Подпольная кличка - Михаил (Шакинко) - страница 54

— Передайте начальнику, — голос Михаила заполнил весь коридор, — если он через пять минут не придет сюда, то нам придется вызывать его другим, менее вежливым способом…

Прошло пять минут.

— Товарищи! — голос Вилонова звал в бой. — Господин Хлепетин не слышит. Так пусть же он услышит нас…

Грохот потряс тюрьму. Содрогались от ударов железные двери камер. Трещали деревянные нары. Глухо гудели каменные стены…

Распахнулись входные двери, коридор заполнили конвойные солдаты, заработали прикладами, отгоняя арестантов в глубь камер. По команде Вилонова стук прекратился, стало тихо, перестало звенеть в ушах, только тупо топали солдатские сапоги…

В сопровождении конвоя и надзирателей в восьмую камеру вошел Хлепетин. Глаза его были злыми.

— Наконец-то вы пришли, господин начальник, — Михаил сидел на топчане и спокойно, насмешливо смотрел на Хлепетина.

Бескровные губы тюремщика процедили:

— В карцер его.

Солдаты схватили Михаила за руки, грубо подняли с топчана. Он швырнул их в стороны, но силы были неравны.

Карцер, в который посадили Вилонова, находился в другом тюремном корпусе: Хлепетин решил убрать опасного арестанта подальше от остальных политических. Михаил понимал: если он останется здесь надолго, битва с тюремщиками будет проиграна. Они уверуют в свою силу, а заключенные свыкнутся со своим положением. И он решил вести борьбу дальше.

На следующий день, 26 мая, в пять часов вечера он потребовал к себе начальника тюрьмы. Надзиратель вернулся и сообщил, что Хлепетин будет на вечерней поверке. Однако на поверку Хлепетин не пришел, а прислал вместо себя помощника Петухова. Вилонов же опять настаивал на приходе самого Хлепетина. Петухов сказал, что доложит. А когда вернулся, передал упрямому арестанту: начальник занят и прийти не может.

Казалось, что можно теперь сделать? Вилонов решил победить любой ценой.

— Передайте начальнику, если меня сегодня не переведут на старое место, то меня отсюда уже вынесут…

Кончился летний уральский день. Потемнела и затихла тюрьма. Только сонные вскрики арестантов да шаги надзирателей по коридору.

Пора… Михаил привязал себя полотенцем к койке, отвинтил горелку керосиновой лампы, облил себя резкой вонючей жидкостью и взялся за упрятанные от надзирателей спички…

Ночная тишина вздрогнула от резкого скрипа железной двери, она распахнулась, и в камеру ворвались надзиратели…

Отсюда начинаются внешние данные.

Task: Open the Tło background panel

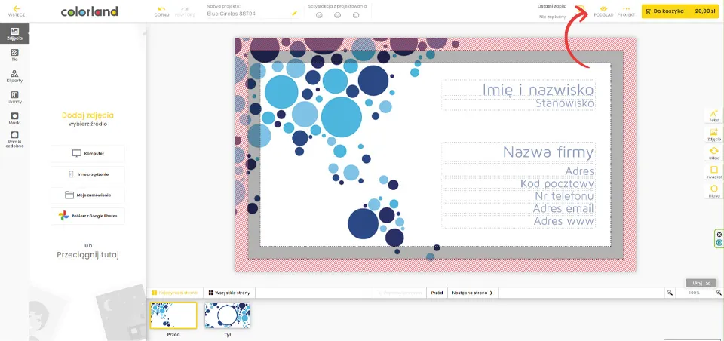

Попытка самосожжения. О ней узнали за стенами тюрьмы. Говорили на заседании Государственной думы. Многие уральцы в воспоминаниях пишут об этом случае. Он воспринимался как поступок человека, доведенного до отчаяния тюремным произволом. Едва ли это так. Отчаяние — удел слабых. Слабым Вилонов не был. Да это, пожалуй, и не было попыткой самоубийства. Когда заключенные объявляют голодовку, то они вовсе не ставят своей целью умереть с голода. И Вилонов самосожжением тоже, по-видимому, не собирался покончить с собой. Он протестовал, только в очень жестокой для себя форме. При знакомстве с документами становится ясно, что все сделано обдуманно и сознательно. О намерении Вилонова знали надзиратели, которые предусмотрительно убрали из камеры все, чем можно было убить себя арестанту, не подумав о керосиновой лампе. Один из надзирателей слышал непонятный ему тогда разговор Вилонова с арестантом Бахаревым, сидевшим в соседней камере. Бахарев отговаривал его от какой-то затеи, на что Вилонов ответил, что он уже решил и сделает задуманное.